Activist judges who try to legislate from the bench have, rightfully, been the subject of a great deal of criticism. But we also need to begin turning a critical eye on legislators who want to be judges from the Statehouse.
We fully understand and even agree with the intent of a bill designed by state Sen. Jim Merritt, R-Indianapolis, that would require Indiana judges to add 20 years onto the prison sentences of people who use a firearm during a violent crime. Gun violence is a problem, but as we have said many times on this page it is the criminals who need to be punished, rather than law abiding gun owners.
Adding an additional 20 years for using a gun to commit a crime is one way to tackle that problem without punishing responsible gun owners. And it is a solution many law enforcement officers like [Grant County] Prosecutor Jim Luttrull and Sheriff Darrell Himelick believe will serve as a deterrent.
Yes, such a law might well serve as a deterrent, but we elect judges because not every case is the same. We expect those on the bench to weigh all the factors when issuing a sentence. We are not all going to agree on every sentence — just recently we took exception with [former Marion Fire] Chief Steve Gorrell’s punishment — but overall judges get it right much more often than not.
Yet lawmakers continue to try and tie judges’ hands with more and more mandatory minimums. And some, such as columnist George Will, have argued that severe mandatory minimums have encouraged some prosecutors to overcharge defendants as a way to pressure them into plea bargains.
Still, there are ways to make Merritt’s proposal work for prosecutors and still give judges the discretion they need. For example, the additional 20 year sentence could be an option for the judge to increase the sentence for a violent offender, or to waive for a first-time offender with no past record. Or, as is the case with the habitual offender enhancement, it could be an option presented for the jury to decide. The option could even be left up to the judge unless a weapon is discharged, in which case the 20 years become automatic.
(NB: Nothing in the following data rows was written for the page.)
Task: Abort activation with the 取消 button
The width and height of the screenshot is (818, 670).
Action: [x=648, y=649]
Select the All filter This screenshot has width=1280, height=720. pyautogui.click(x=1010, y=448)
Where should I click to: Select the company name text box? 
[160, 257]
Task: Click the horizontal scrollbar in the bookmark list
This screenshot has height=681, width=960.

The point is, there are ways to provide judges the needed flexibility while still getting tough on those who use guns to commit crimes.
Mandatory minimums began as a way to counteract too lenient sentences, but the pendulum appears to have swung too far away from judicial discretion and the ultimate goal of justice. We urge lawmakers to keep that in mind in their worthwhile and well-meaning efforts to make our streets safer.